To do.
In the abstract on rapid sand filters below, what happens to the filter grains during backwashing?

***** Study text

Simulation of rapid sand filters to understand and design sequential iron and manganese removal using reactive transport modelling

Abstract

Iron (Fe²⁺), manganese (Mn²⁺), and ammonium (NH₄⁺) oxidation processes were studied in three single media and three dual media full-scale rapid sand filters (RSFs) using reactive transport modelling (RTM) in PHREEQC and parameter estimation using PEST. Here, we present the insights gained into the spatial distribution of Fe and Mn mineral coatings in RSFs and its influence on the oxidation sequence and rates. Fe²⁺ and Mn²⁺ oxidation predominantly occurred simultaneously in the RSFs, contrary to the expected sequential oxidation based on Gibbs free energy calculations. During backwashing, RSF grains become fully mixed, which initiates heterogeneous Mn²⁺ oxidation on Mn-coated grains that end up in the top layer. The resulting grains have a mixed Fe/Mn mineral coating, which is limiting heterogeneous Mn²⁺ oxidation due to the limited Mn mineral surface available. Mixed coatings did not seem to affect Fe²⁺ oxidation rates, instead oxidation rates were increasing at lower pH. We found that RSFs can be designed to spatially separate Fe²⁺ and Mn²⁺ oxidation, which results in optimal conditions for Mn²⁺ oxidation. The RSF needs to consist of two layers with varying density to inhibit mixing and complete Fe²⁺ oxidation should occur in the top layer. The developed RTM can be used to estimate the depth at which Fe²⁺ oxidation is complete, and thus the ideal intersection depth of the two layers. A novel perspective is provided on how mineral coating distribution in single and dual media filters influence removal rates and the sequence of oxidation, which contributes to the design of more efficient groundwater filters.

**********
***** Data listing

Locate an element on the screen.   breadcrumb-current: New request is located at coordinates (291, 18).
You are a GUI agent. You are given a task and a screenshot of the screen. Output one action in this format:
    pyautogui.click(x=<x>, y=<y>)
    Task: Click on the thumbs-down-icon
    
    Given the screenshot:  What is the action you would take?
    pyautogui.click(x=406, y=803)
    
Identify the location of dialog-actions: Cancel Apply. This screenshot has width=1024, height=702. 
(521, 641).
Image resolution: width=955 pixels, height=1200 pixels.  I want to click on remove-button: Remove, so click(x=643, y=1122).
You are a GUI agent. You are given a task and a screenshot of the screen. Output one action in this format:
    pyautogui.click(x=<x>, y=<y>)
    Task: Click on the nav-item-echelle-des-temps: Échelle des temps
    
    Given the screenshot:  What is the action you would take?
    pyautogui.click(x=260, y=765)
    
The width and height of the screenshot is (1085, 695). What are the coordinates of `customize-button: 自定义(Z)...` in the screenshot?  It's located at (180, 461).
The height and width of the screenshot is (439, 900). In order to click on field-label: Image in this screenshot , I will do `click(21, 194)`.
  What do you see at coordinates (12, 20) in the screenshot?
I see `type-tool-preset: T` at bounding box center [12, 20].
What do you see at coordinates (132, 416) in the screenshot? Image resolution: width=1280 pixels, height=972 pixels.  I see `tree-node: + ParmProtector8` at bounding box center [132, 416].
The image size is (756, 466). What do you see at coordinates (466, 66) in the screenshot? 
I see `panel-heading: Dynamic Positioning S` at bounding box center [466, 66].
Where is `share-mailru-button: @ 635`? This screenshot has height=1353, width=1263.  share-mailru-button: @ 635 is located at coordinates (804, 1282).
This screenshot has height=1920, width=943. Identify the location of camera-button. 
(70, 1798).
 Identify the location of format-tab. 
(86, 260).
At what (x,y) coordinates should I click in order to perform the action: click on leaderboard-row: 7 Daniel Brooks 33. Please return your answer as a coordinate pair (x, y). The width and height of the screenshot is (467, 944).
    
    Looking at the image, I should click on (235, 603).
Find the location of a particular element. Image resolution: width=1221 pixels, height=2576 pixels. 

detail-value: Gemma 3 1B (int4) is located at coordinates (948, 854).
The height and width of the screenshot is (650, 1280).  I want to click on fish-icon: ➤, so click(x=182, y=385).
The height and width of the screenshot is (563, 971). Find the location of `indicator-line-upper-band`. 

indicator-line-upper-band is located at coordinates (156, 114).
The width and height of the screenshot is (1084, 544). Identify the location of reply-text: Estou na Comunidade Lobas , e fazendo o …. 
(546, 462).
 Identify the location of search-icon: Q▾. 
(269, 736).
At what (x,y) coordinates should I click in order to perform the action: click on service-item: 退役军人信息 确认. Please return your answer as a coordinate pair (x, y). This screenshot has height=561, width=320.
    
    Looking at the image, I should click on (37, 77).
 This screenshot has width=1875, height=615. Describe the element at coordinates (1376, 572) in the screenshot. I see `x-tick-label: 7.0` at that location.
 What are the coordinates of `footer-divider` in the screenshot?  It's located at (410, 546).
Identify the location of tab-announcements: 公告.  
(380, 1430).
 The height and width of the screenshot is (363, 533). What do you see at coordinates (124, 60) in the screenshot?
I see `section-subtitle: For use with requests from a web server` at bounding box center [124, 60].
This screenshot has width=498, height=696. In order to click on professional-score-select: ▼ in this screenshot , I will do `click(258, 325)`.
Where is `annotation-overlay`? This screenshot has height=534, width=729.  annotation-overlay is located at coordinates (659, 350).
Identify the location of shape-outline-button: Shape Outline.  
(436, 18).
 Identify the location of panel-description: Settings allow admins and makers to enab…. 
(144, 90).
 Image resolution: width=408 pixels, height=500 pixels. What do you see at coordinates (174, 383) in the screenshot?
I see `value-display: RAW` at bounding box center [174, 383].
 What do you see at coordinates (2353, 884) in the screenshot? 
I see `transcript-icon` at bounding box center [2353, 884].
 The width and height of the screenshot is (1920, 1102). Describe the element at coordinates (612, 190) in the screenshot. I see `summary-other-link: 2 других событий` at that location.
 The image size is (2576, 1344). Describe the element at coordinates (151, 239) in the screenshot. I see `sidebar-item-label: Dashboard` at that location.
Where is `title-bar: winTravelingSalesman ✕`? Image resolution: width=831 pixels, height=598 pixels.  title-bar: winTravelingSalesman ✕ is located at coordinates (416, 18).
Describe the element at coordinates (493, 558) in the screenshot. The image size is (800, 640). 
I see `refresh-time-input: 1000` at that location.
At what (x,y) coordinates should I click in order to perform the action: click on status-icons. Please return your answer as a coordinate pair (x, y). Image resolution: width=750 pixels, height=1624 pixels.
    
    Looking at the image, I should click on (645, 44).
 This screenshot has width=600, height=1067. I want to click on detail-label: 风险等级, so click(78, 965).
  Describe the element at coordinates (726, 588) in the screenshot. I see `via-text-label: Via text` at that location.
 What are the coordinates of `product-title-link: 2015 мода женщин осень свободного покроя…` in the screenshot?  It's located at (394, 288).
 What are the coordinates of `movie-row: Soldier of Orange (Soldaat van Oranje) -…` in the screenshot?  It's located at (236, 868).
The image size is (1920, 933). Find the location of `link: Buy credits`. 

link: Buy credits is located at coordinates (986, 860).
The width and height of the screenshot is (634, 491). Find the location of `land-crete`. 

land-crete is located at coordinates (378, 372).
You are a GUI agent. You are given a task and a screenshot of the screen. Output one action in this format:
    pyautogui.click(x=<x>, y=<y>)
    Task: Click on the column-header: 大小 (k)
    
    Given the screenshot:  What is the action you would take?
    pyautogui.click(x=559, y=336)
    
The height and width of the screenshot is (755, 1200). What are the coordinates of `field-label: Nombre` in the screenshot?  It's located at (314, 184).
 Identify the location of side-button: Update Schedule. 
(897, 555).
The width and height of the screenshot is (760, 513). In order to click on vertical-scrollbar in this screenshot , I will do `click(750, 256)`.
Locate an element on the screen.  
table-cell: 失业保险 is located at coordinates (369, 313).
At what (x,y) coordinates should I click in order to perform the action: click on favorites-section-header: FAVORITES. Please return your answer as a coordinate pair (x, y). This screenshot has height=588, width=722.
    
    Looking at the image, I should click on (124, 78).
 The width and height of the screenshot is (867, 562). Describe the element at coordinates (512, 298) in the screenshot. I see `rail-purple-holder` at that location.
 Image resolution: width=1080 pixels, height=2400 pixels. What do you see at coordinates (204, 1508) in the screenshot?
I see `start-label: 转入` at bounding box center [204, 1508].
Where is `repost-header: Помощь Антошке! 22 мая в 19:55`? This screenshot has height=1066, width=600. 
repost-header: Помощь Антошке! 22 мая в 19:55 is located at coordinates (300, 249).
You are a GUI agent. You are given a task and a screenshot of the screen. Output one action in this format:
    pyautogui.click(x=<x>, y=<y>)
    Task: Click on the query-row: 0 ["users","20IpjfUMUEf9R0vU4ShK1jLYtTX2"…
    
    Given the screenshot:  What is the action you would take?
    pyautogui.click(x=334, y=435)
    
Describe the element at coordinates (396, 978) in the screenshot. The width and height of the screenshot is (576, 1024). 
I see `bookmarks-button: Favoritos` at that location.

**********

Task response.
They become fully mixed.